Yes, I was delighted to have this chance to meet the secretary of Defense, so that I could confirm the commitment and total support my country is prepared to give to this campaign against terrorism, which is a common enemy, a common threat against our countries.
And I also stressed that we don't forget the tremendous debt of gratitude all of Europe and my country in particular have with the United States. Our liberties were protected more than once during the 20th century by the courage and the generosity of the American people. And so at this time, I wanted to concretely show that we have not forgotten. We are here, aware of the fact that it is in our own self-interest, but also because we are delighted to have this opportunity to stand next to our great ally.
And I'm grateful to Secretary Rumsfeld for having mentioned the AWACS, because on those planes, may be a bit Italian pilots or --
Martino: -- or other technicians on board.
Rumsfeld: We'll be happy to respond to some questions.
Q: Secretary Rumsfeld, are you in the process of deciding how and where Italian troops and air force might participate in the campaign against terrorism?
Rumsfeld: The Italian government has sent some liaison officers to Tampa to meet with the -- General Tommy Franks and the CINCCENT [Commander-in-Chief Central Command] organization there. And they -- those are the kinds of things that will be worked out among them.

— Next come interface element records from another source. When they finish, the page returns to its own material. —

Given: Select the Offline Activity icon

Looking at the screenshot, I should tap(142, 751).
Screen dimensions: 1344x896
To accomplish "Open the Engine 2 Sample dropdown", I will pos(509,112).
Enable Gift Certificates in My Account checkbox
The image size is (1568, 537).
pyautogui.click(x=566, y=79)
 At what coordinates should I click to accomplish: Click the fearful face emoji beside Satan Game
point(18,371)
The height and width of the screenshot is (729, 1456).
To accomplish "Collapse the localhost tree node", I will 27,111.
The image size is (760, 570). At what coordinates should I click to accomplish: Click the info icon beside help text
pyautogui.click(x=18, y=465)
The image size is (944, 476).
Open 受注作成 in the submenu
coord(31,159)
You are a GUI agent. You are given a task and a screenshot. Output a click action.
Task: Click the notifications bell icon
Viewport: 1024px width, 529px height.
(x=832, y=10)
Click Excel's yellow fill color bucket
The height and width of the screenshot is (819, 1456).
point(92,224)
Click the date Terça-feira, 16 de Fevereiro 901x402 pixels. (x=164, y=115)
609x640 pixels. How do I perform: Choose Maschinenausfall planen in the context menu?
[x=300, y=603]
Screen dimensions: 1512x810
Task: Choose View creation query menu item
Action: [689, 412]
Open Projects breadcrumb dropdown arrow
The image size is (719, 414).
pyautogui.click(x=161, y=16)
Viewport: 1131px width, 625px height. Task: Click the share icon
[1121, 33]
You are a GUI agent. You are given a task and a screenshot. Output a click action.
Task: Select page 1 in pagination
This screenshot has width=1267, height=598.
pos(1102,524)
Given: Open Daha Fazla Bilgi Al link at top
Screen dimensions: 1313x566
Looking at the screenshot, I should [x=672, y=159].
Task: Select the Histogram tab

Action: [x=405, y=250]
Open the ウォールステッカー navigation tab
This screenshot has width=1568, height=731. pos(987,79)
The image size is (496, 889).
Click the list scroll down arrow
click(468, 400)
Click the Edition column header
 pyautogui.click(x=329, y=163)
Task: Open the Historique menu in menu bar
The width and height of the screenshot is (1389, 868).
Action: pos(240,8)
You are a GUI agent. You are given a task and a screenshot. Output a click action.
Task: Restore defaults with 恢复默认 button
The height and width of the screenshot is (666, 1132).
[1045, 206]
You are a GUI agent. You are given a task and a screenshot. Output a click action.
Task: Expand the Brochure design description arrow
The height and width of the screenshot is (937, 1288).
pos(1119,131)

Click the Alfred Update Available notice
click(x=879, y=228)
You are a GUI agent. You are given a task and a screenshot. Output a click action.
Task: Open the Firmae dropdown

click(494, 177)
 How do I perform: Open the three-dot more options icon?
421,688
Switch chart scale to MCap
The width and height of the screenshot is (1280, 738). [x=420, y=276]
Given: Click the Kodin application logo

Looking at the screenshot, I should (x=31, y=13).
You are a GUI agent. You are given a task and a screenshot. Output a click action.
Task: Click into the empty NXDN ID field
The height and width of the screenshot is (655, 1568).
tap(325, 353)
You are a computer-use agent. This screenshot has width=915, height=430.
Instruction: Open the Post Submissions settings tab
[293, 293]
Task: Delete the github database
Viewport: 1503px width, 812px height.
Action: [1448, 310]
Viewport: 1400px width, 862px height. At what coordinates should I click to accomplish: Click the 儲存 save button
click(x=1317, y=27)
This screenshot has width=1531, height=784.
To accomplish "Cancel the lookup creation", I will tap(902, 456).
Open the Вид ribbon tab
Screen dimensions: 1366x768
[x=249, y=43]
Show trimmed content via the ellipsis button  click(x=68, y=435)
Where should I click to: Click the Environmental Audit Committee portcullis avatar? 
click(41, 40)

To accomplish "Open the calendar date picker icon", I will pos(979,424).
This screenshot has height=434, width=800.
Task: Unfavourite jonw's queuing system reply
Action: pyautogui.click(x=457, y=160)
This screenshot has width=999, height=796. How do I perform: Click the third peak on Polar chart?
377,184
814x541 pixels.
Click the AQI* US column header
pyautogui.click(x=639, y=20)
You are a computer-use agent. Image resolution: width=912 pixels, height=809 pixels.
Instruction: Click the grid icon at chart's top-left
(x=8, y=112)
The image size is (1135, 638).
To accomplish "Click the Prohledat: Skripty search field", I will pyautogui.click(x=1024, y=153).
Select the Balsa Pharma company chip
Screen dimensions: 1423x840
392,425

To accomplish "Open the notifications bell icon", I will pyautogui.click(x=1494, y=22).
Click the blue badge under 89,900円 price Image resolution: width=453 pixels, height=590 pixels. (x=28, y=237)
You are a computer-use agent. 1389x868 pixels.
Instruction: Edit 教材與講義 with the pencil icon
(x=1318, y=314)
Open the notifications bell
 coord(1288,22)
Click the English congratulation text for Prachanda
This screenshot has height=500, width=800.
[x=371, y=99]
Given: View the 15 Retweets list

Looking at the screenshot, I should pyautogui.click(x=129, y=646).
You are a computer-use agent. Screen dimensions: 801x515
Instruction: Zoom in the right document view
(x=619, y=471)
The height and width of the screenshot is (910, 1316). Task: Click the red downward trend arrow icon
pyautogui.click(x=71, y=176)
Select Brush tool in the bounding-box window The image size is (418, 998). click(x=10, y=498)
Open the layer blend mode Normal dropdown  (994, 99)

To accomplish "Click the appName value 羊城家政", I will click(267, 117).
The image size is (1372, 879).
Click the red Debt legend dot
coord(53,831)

Q: Mr. Secretary, is the United States using cluster bombs or anti-personnel mines in Afghanistan, because Human Rights Watch says you are and you should stop?
Rumsfeld: I think that's a good question for General Myers. (Laughter.) My recollection is not. But on the other hand, I would not want to say that with absolute certainty, but I don't believe so.
Q: Mr. Secretary, on the question of Afghanistan, it is -- it has a government, a central government, a very repressive one. Do you think there's any danger if you take down that government and turn it into something like Somalia with no central government that it might in fact be a better breeding ground for terrorism? Is there any downside to the strategy you're pursuing?
Rumsfeld: No. It is hard to imagine something that would be worse than what is. It has just -- it has caused the loss of so many lives, and the human disaster of significant proportion that has been inflicted on that country by Taliban, by drought, by civil war, by conflict with the old Soviet Union combined have created a situation that is just inhumane.
Q: Are you giving any advice to the Afghan civilians there in terms of "flee the cities" or anything like that?
Rumsfeld: Well, as a practical matter, there are some radio broadcasts that go in, and they have various things to say about that. But the cities have been the relatively safe place to be. It's the military compounds and being around military formations and units has tended to be somewhat unsafe.
Q: And are you any closer to pinpointing Osama bin Laden's whereabouts today versus October 7th, when you started the bombing?
Rumsfeld: I think we'll know more about that probably from sources on the ground than you will from Washington, D.C. And it is an entire network, and the al Qaeda network are in 50, 60 countries. If bin Laden were gone today, tomorrow, the problem would remain, and we're determined to deal with the entire problem.
Q: Mr. Secretary, could you clarify your remarks about help is on the way for the opposition forces in terms of ammunition and the air support? Is that U.S. assistance on ammunition, and is it also close air support? Could you clarify that?
Rumsfeld: Well, I don't know that it needs clarification. I think what I said was that we are very much encouraging and in favor of forces on the ground that are opposed to the al Qaeda and that are opposed to Taliban and to the repressive government and terribly difficult situation that exists in that country.
In trying to be helpful to them, obviously we know we've been providing food. We did that before September 11th, we're doing that now. We intend to keep doing it. We're doing it from the air, and we'll participate in it, as President Bush announced, from the ground.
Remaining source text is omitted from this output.